Collected data:
☆ ☆ ☆ ☆

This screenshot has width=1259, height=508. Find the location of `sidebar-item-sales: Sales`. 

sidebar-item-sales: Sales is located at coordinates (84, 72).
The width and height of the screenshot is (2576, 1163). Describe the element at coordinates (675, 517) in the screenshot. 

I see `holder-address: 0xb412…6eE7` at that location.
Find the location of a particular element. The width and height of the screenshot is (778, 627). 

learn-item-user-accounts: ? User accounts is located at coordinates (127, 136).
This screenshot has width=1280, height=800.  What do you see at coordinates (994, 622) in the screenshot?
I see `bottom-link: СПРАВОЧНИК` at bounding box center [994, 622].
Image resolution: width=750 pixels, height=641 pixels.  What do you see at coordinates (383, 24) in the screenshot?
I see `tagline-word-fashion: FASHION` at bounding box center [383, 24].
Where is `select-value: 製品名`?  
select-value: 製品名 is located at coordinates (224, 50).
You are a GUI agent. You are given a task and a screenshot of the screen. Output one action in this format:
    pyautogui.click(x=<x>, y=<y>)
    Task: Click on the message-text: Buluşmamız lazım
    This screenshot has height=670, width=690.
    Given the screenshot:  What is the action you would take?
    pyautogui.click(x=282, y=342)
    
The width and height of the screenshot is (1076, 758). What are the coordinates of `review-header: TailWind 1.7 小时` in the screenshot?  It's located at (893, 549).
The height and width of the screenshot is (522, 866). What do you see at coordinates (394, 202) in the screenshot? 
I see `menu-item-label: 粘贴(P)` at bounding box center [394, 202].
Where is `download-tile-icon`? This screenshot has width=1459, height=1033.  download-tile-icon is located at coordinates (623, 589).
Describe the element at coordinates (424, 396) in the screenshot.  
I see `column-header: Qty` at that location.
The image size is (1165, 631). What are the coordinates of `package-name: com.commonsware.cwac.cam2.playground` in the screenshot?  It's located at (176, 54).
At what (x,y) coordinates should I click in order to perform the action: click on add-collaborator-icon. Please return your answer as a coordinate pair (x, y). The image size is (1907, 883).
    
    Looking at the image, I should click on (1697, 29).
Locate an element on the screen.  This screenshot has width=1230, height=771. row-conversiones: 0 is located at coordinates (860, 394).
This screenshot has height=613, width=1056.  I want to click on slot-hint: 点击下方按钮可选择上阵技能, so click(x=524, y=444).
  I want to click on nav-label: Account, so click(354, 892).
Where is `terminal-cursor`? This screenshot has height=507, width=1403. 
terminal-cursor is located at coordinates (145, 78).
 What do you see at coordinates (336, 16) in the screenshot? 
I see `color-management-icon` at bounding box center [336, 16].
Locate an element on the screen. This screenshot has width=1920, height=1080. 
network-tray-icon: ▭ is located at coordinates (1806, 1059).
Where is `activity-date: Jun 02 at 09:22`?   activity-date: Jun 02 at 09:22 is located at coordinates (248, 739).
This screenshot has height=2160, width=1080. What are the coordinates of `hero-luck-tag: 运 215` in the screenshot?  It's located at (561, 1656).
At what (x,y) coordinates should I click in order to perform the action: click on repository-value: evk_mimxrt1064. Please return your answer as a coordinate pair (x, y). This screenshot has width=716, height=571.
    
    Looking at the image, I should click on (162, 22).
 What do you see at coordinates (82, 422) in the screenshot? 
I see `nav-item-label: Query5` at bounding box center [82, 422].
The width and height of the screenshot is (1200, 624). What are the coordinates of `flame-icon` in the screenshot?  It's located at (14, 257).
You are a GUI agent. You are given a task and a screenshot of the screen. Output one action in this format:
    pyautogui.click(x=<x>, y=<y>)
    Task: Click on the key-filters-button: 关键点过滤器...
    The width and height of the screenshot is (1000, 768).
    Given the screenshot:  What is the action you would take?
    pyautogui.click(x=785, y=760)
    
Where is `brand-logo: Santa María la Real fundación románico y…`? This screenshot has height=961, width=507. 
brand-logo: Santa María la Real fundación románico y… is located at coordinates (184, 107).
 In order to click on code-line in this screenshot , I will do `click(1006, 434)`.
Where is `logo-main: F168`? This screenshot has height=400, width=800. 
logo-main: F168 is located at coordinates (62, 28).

☆ ☆ ☆ ☆

:: Your task ::
Copy all of the data above word for word, line by line.

:: Solution ::
This screenshot has width=1259, height=508. Find the location of `sidebar-item-sales: Sales`. 

sidebar-item-sales: Sales is located at coordinates (84, 72).
The width and height of the screenshot is (2576, 1163). Describe the element at coordinates (675, 517) in the screenshot. 

I see `holder-address: 0xb412…6eE7` at that location.
Find the location of a particular element. The width and height of the screenshot is (778, 627). 

learn-item-user-accounts: ? User accounts is located at coordinates (127, 136).
This screenshot has width=1280, height=800.  What do you see at coordinates (994, 622) in the screenshot?
I see `bottom-link: СПРАВОЧНИК` at bounding box center [994, 622].
Image resolution: width=750 pixels, height=641 pixels.  What do you see at coordinates (383, 24) in the screenshot?
I see `tagline-word-fashion: FASHION` at bounding box center [383, 24].
Where is `select-value: 製品名`?  
select-value: 製品名 is located at coordinates (224, 50).
You are a GUI agent. You are given a task and a screenshot of the screen. Output one action in this format:
    pyautogui.click(x=<x>, y=<y>)
    Task: Click on the message-text: Buluşmamız lazım
    This screenshot has height=670, width=690.
    Given the screenshot:  What is the action you would take?
    pyautogui.click(x=282, y=342)
    
The width and height of the screenshot is (1076, 758). What are the coordinates of `review-header: TailWind 1.7 小时` in the screenshot?  It's located at (893, 549).
The height and width of the screenshot is (522, 866). What do you see at coordinates (394, 202) in the screenshot? 
I see `menu-item-label: 粘贴(P)` at bounding box center [394, 202].
Where is `download-tile-icon`? This screenshot has width=1459, height=1033.  download-tile-icon is located at coordinates (623, 589).
Describe the element at coordinates (424, 396) in the screenshot.  
I see `column-header: Qty` at that location.
The image size is (1165, 631). What are the coordinates of `package-name: com.commonsware.cwac.cam2.playground` in the screenshot?  It's located at (176, 54).
At what (x,y) coordinates should I click in order to perform the action: click on add-collaborator-icon. Please return your answer as a coordinate pair (x, y). The image size is (1907, 883).
    
    Looking at the image, I should click on (1697, 29).
Locate an element on the screen.  This screenshot has width=1230, height=771. row-conversiones: 0 is located at coordinates (860, 394).
This screenshot has height=613, width=1056.  I want to click on slot-hint: 点击下方按钮可选择上阵技能, so click(x=524, y=444).
  I want to click on nav-label: Account, so click(354, 892).
Where is `terminal-cursor`? This screenshot has height=507, width=1403. 
terminal-cursor is located at coordinates (145, 78).
 What do you see at coordinates (336, 16) in the screenshot? 
I see `color-management-icon` at bounding box center [336, 16].
Locate an element on the screen. This screenshot has width=1920, height=1080. 
network-tray-icon: ▭ is located at coordinates (1806, 1059).
Where is `activity-date: Jun 02 at 09:22`?   activity-date: Jun 02 at 09:22 is located at coordinates (248, 739).
This screenshot has height=2160, width=1080. What are the coordinates of `hero-luck-tag: 运 215` in the screenshot?  It's located at (561, 1656).
At what (x,y) coordinates should I click in order to perform the action: click on repository-value: evk_mimxrt1064. Please return your answer as a coordinate pair (x, y). This screenshot has width=716, height=571.
    
    Looking at the image, I should click on (162, 22).
 What do you see at coordinates (82, 422) in the screenshot? 
I see `nav-item-label: Query5` at bounding box center [82, 422].
The width and height of the screenshot is (1200, 624). What are the coordinates of `flame-icon` in the screenshot?  It's located at (14, 257).
You are a GUI agent. You are given a task and a screenshot of the screen. Output one action in this format:
    pyautogui.click(x=<x>, y=<y>)
    Task: Click on the key-filters-button: 关键点过滤器...
    The width and height of the screenshot is (1000, 768).
    Given the screenshot:  What is the action you would take?
    pyautogui.click(x=785, y=760)
    
Where is `brand-logo: Santa María la Real fundación románico y…`? This screenshot has height=961, width=507. 
brand-logo: Santa María la Real fundación románico y… is located at coordinates (184, 107).
 In order to click on code-line in this screenshot , I will do `click(1006, 434)`.
Where is `logo-main: F168`? This screenshot has height=400, width=800. 
logo-main: F168 is located at coordinates (62, 28).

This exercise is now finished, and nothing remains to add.